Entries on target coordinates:
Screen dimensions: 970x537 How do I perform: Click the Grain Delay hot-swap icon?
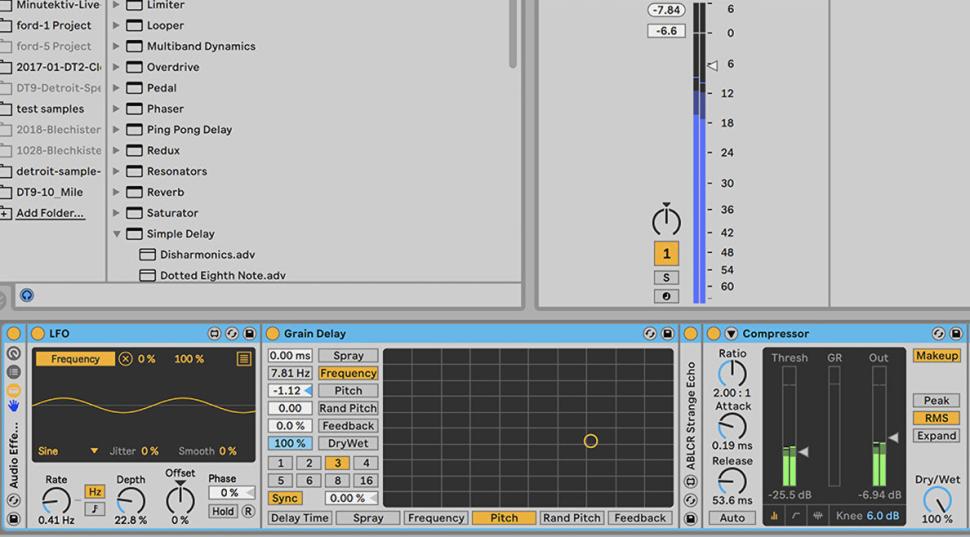tap(650, 333)
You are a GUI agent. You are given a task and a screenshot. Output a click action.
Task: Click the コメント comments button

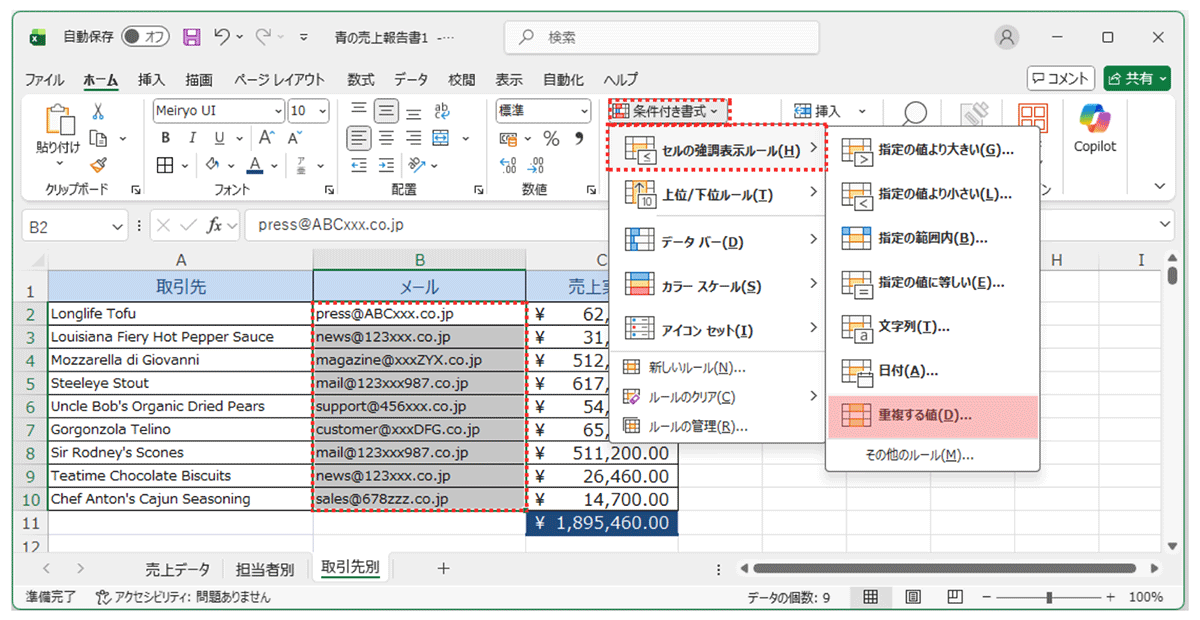(1060, 78)
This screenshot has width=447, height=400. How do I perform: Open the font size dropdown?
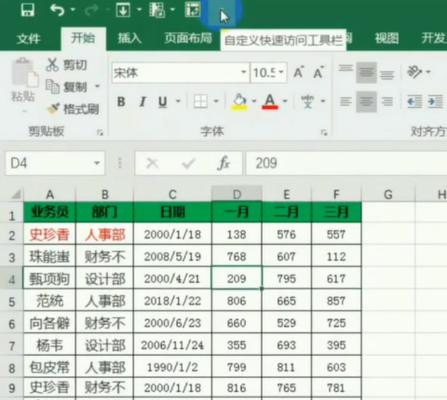281,72
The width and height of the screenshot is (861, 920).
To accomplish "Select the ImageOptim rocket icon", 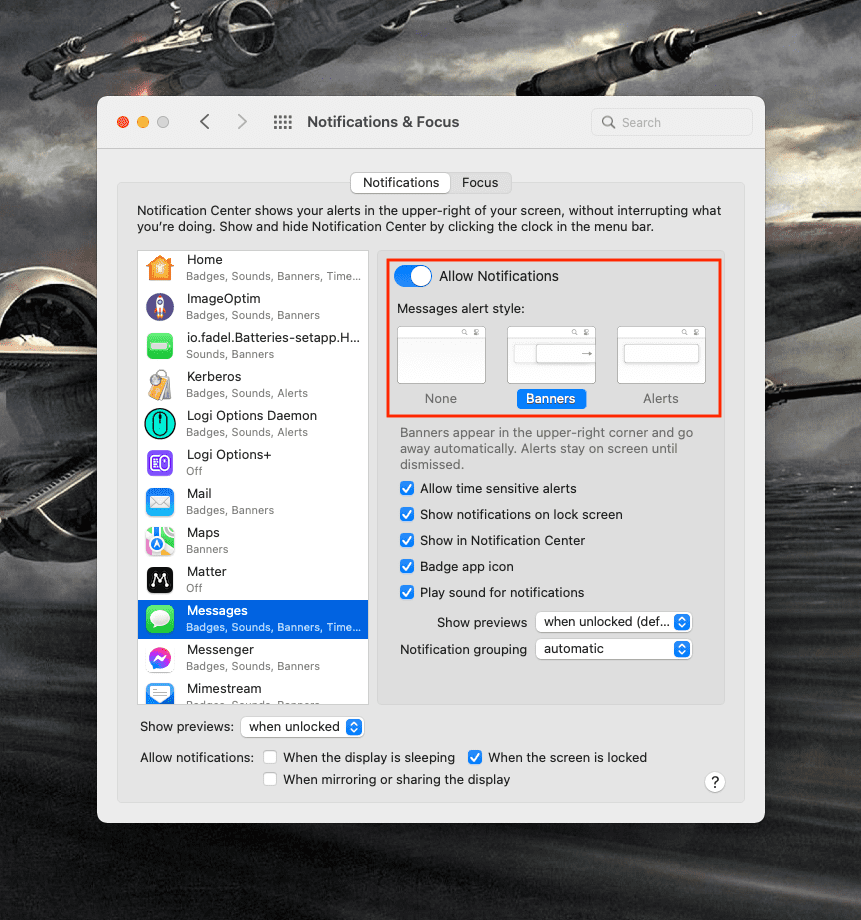I will pyautogui.click(x=160, y=307).
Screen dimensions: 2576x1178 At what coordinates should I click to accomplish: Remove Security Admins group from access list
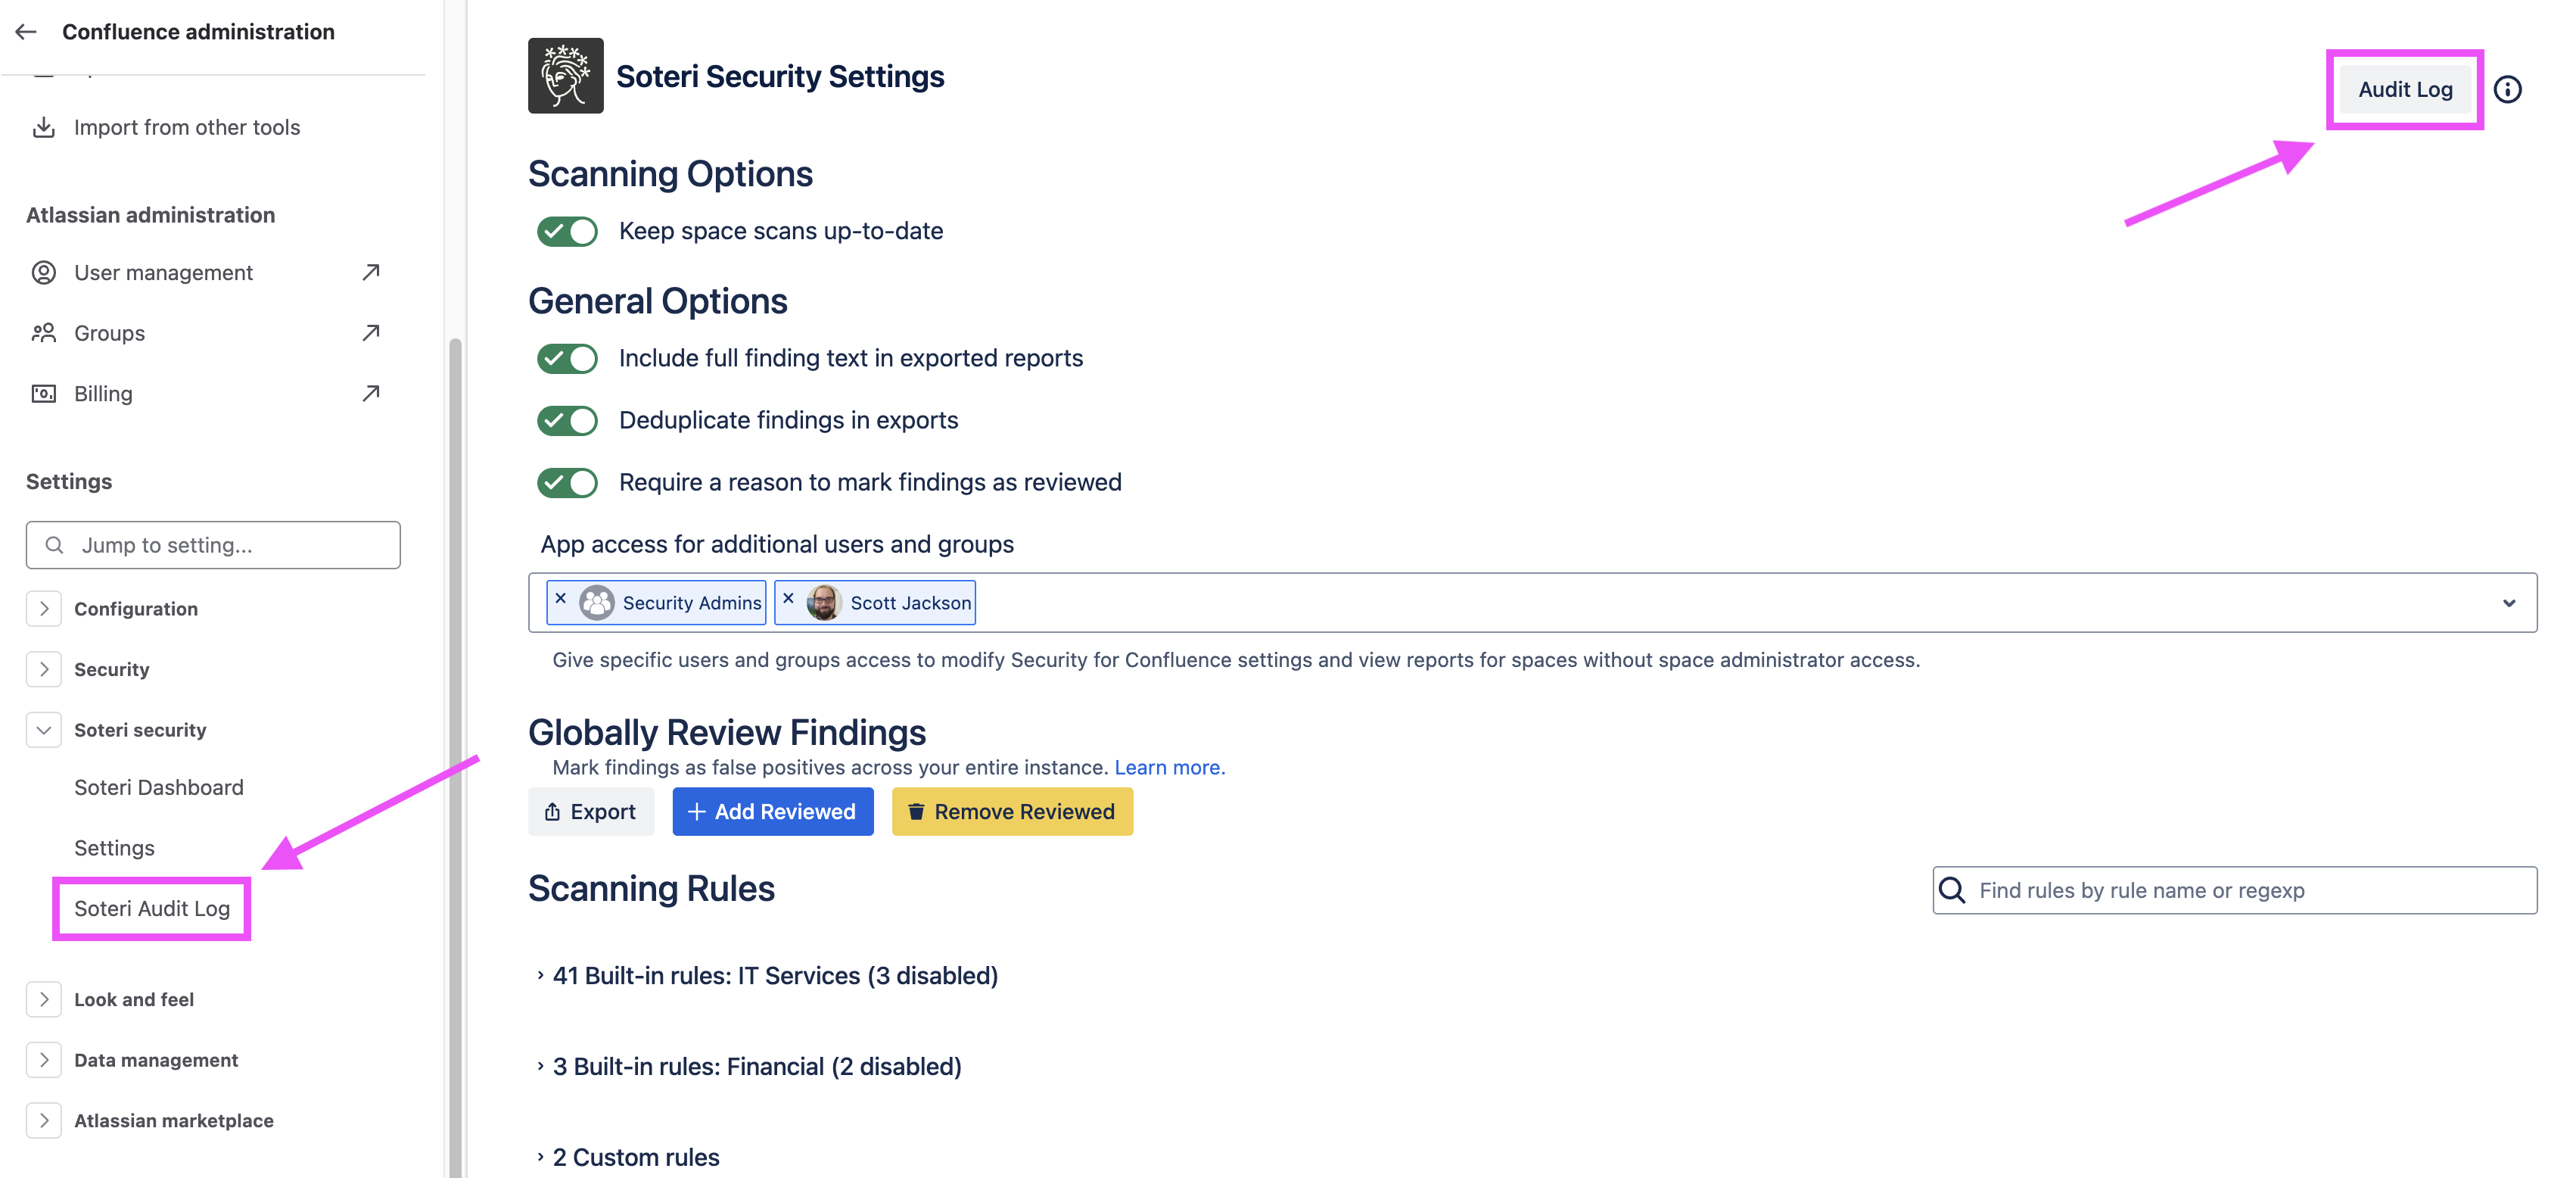(x=561, y=599)
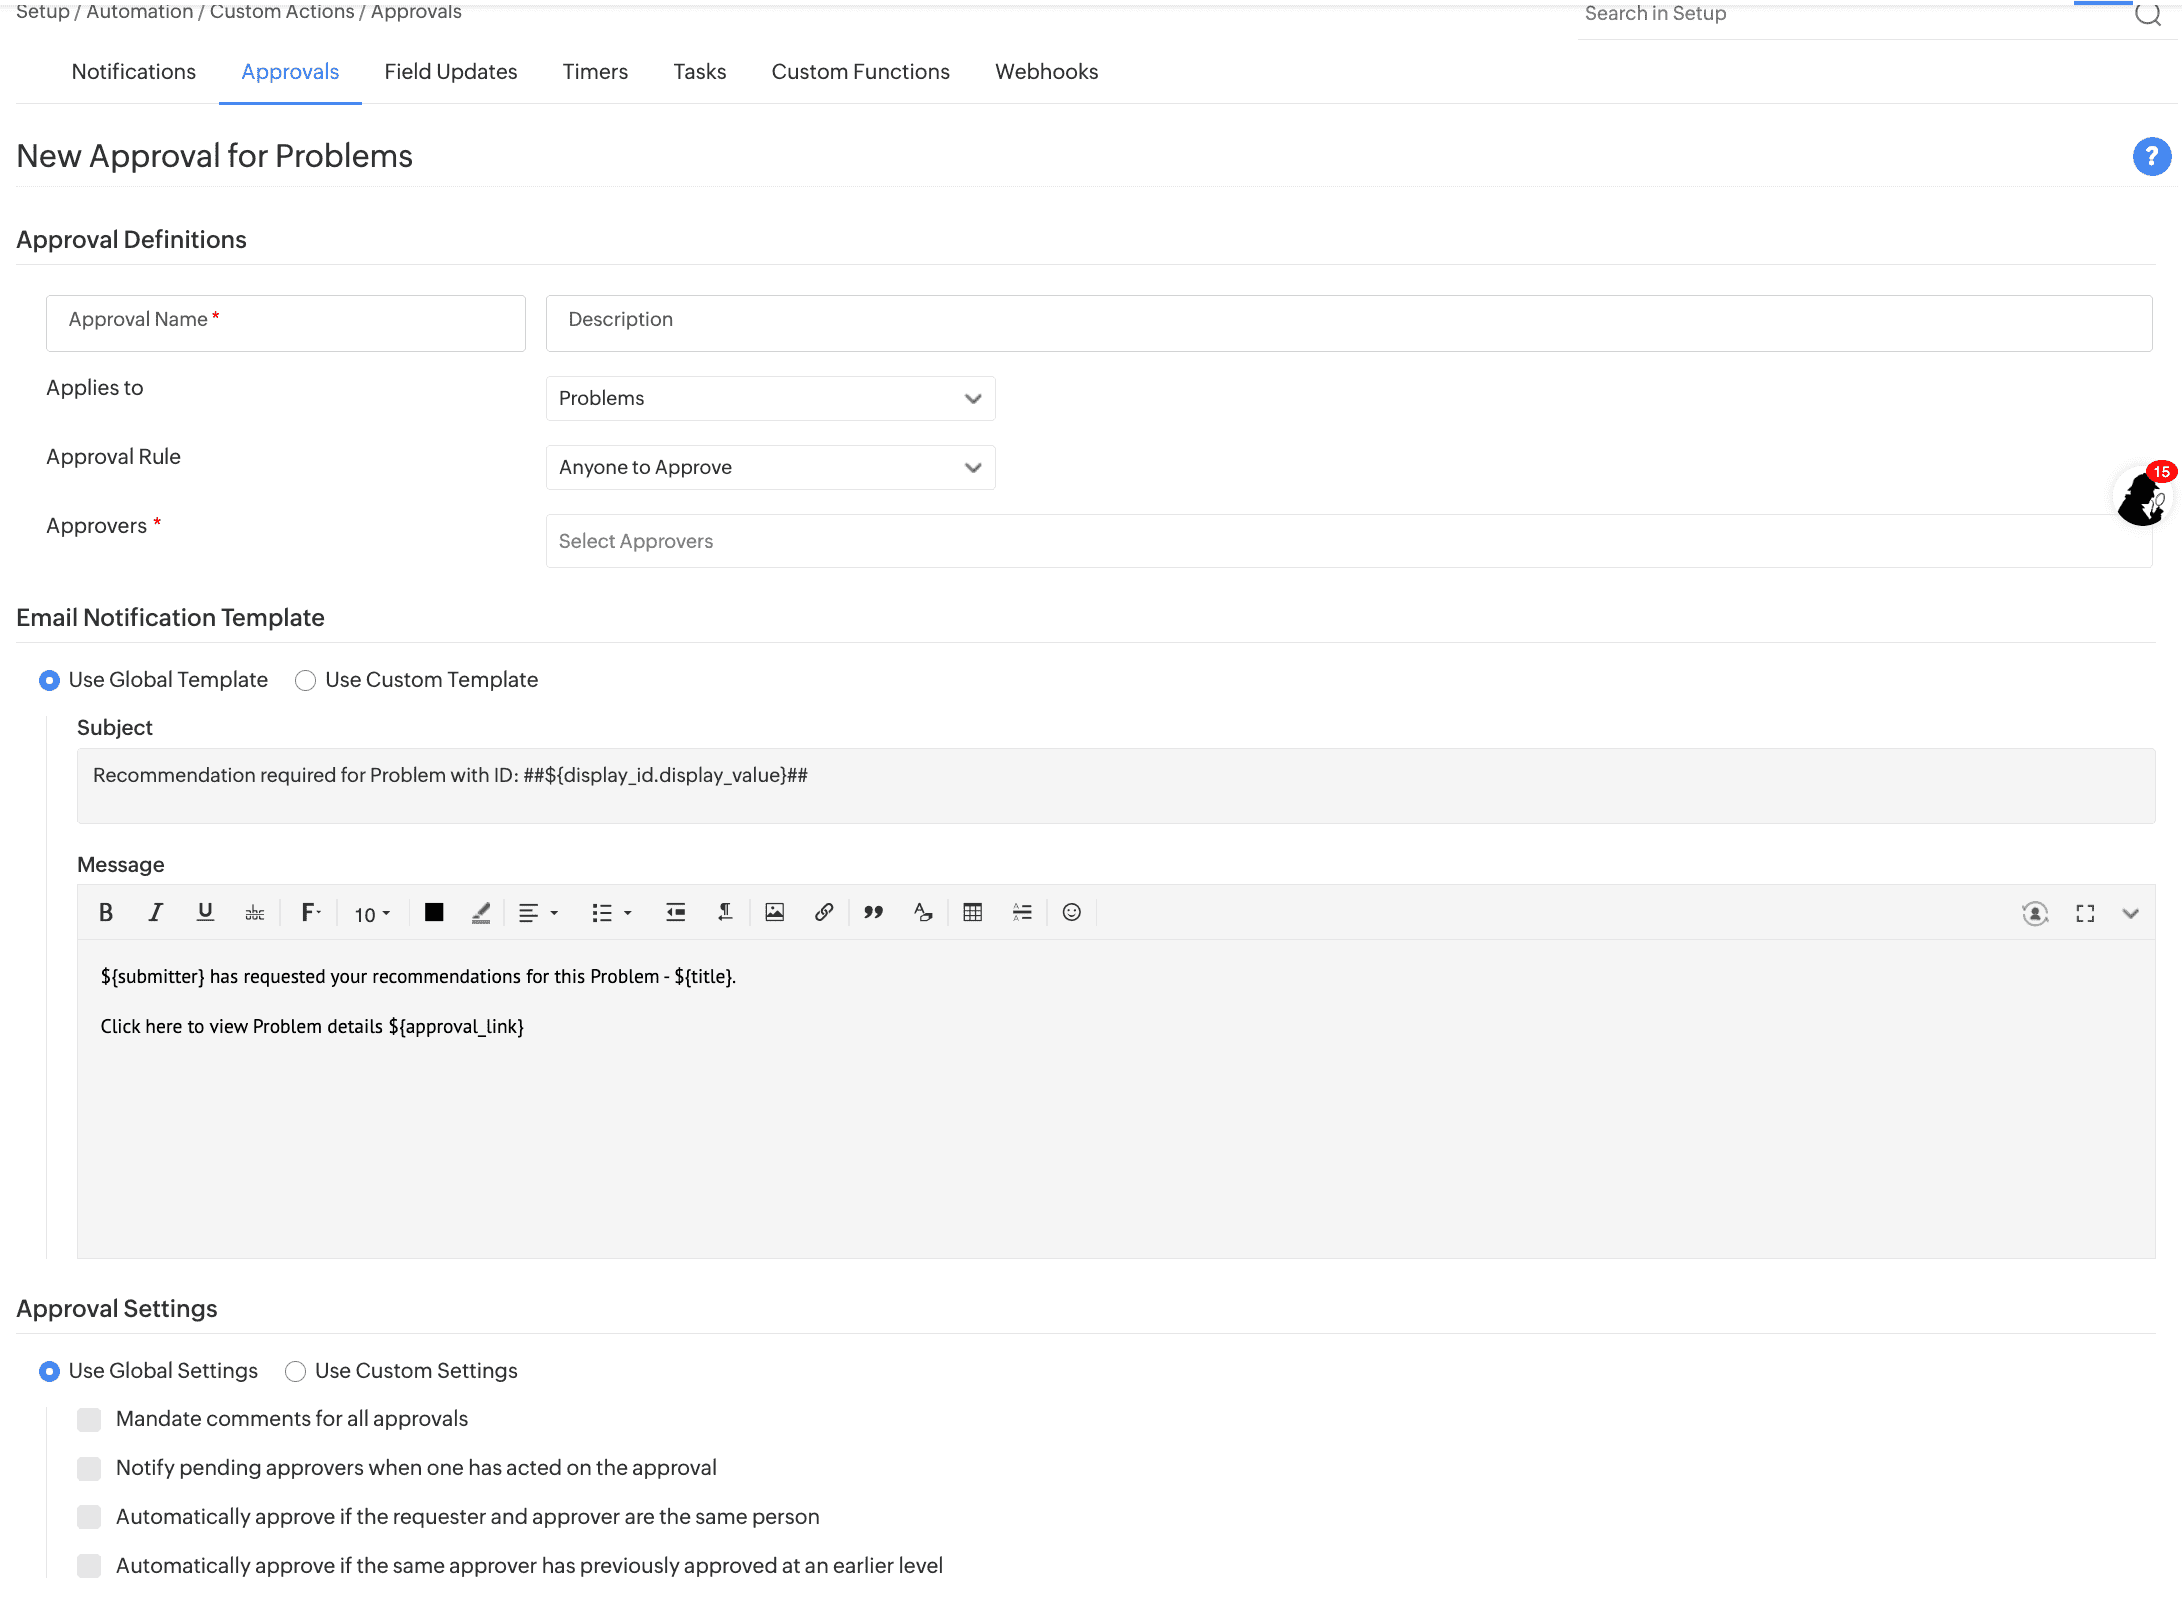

§ Exercise details: Please count the lines above that contain the string "width" and reply with the number only.

§ Output of the task: 2